In the paint samples analyzed by Doe Run, one sample had a lead 206/204 isotopic ratio (20.172) that is very close to the lead isotopic ratios in blood samples from young children in the house (20.14 and 20.17). This paint sample was collected from the front door frame of the house. This paint had some fine cracks (alligatoring), but it was intact and showed no signs of chipping or flaking. In addition, the family reported that they rarely used the front door, so mechanical abrasion of the door frame surfaces would be minimal. Therefore, it does not appear that paint from this doorway was a major contributor to lead contamination inside the house. Nevertheless, because of the similarity in the lead isotopic ratios in the paint and blood samples, ATSDR can not rule out the possibility that lead from this paint is making a minor contribution to the children's total lead exposure.

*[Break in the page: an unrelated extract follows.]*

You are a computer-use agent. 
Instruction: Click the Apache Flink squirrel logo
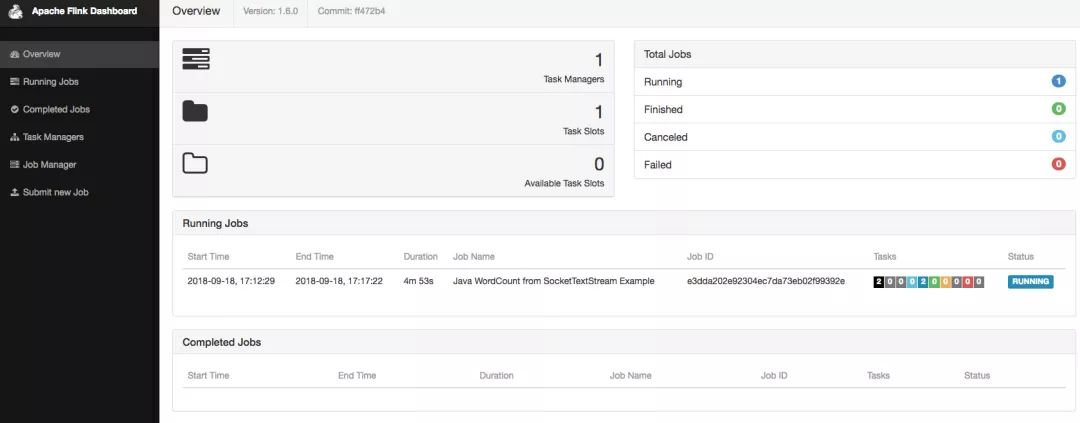[x=16, y=12]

  1. Lead contamination from the Doe Run Smelter has made a substantial contribution to lead contamination in air, window sill dust, and house dust from House 1. Lead from smelter emissions is the most likely source of lead recontamination of soil in the yard of House 1.

  2. The most likely environmental source of lead exposure in the children from House 1 was lead from air, dust, and soil. It does not appear that lead from paint in the house was a major source of lead exposure. However, ATSDR can not rule out the possibility that lead from paint in the house made a minor contribution to the children's total lead exposure.

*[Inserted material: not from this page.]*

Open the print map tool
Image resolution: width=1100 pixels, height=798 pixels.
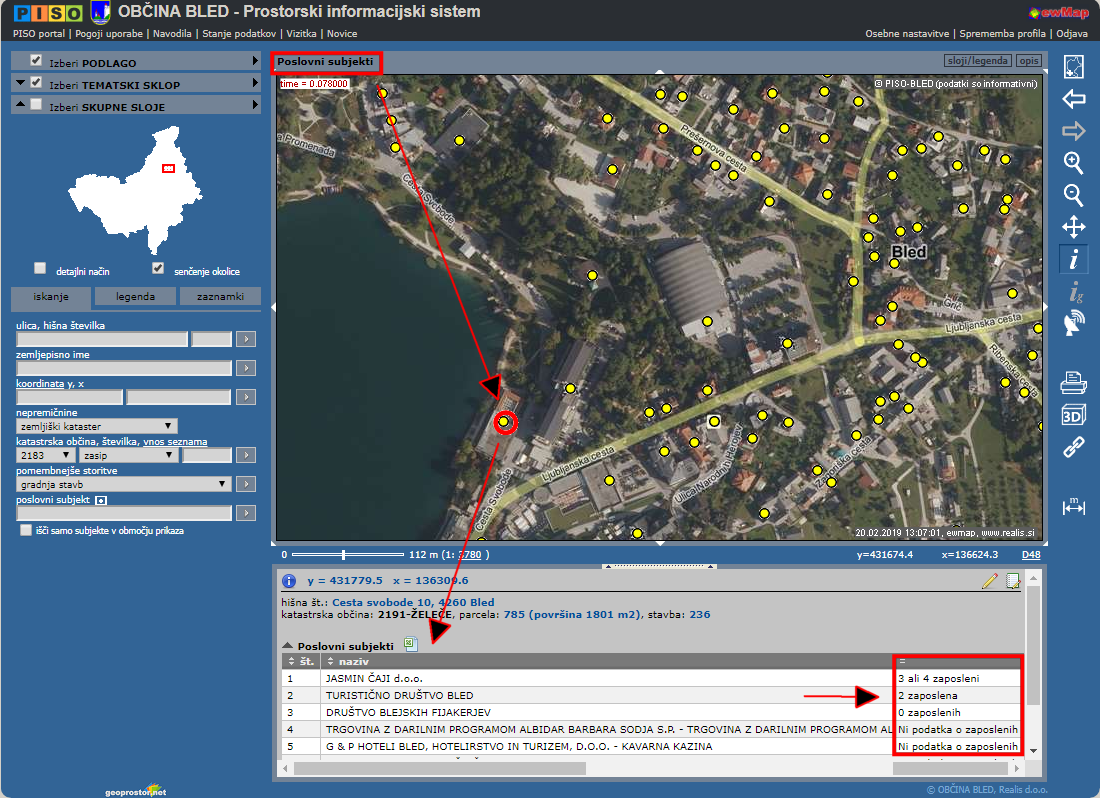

  1. Implement actions to minimize children's exposures to environmental lead contamination, including lead-containing paint.

  2. Implement actions to reduce air lead emissions from the facility.

  3. Encourage regular blood lead testing in all young children (< 6 years old) who live in the vicinity of the smelter.


Report prepared by:

Kenneth G. Orloff, Ph.D, DABT
Senior Toxicologist
Exposure Investigation and Consultation Branch
Division of Health Assessment and Consultation


  1. Agency for Toxic Substances and Disease Registry; Health Consultation: Exposure Investigation for Herculaneum Lead Smelter Site; September 14, 2002.

  2. Missouri Department of Natural Resources; Herculaneum Lead Contamination; ; November 2002.

  3. M. B. Rabinowitz; Stable isotopes of lead for source identification; Clinical Toxicology 33(6) 649-655 (1995).

  4. Missouri Department of Natural Resources; Preliminary Assessment Report: Herculaneum Lead Smelter Site; March 30, 1999.

  5. U.S. Environmental Protection Agency; Administrative Order of Consent; Docket No. RCRA-7-2000-0018; September 29, 2000.

  6. Doe Run Company; Long-term Monitoring and Maintenance Plan for Lead Redeposition; July 30, 2001.


Final Report -
Doe Run Pb isotope compositions
Sample 206Pb/204Pb 207Pb/204Pb 208Pb/204Pb
Bed2Door 18.994 15.643 38.374
Bed1Window 18.527 15.642 38.165
Bed2CLSBD 18.971 15.637 38.354
BackDoor 21.810 15.963 41.178
FrontRMCeiling 19.051 15.691 38.612
BarnDoor2 18.907 15.641 38.377
Bed4Door 18.902 15.634 38.399
Bath2Ceiling 20.561 15.813 39.486
Stairs 1 18.503 15.627 38.297
FrontDoorJM 20.172 15.760 39.319
Bed2CLFL 19.288 15.680 38.617
#5 B.H. Dust 20.925 15.847 39.775
#3 B.H. Dust 20.886 15.848 39.804
ESP Dust 20.935 15.858 39.828
Brushy Creek 20.657 15.829 39.468
Fletcher 21.194 15.880 40.193
Buick 20.832 15.843 39.681
Fin Pb 20.855 15.840 39.771
BF #1Slag 20.909 15.838 39.812
SinterFines 20.977 15.880 39.882
Crusher B.H 20.952 15.878 39.863

Samples are normalized to NBS 981 Pb standard to correct for mass fractionation. Error on analyses is ±0.1%
Analyst G. Moore, January 31, 2002
Bruce K. Nelson, Dept Earth & Space Sciences, University of Washington.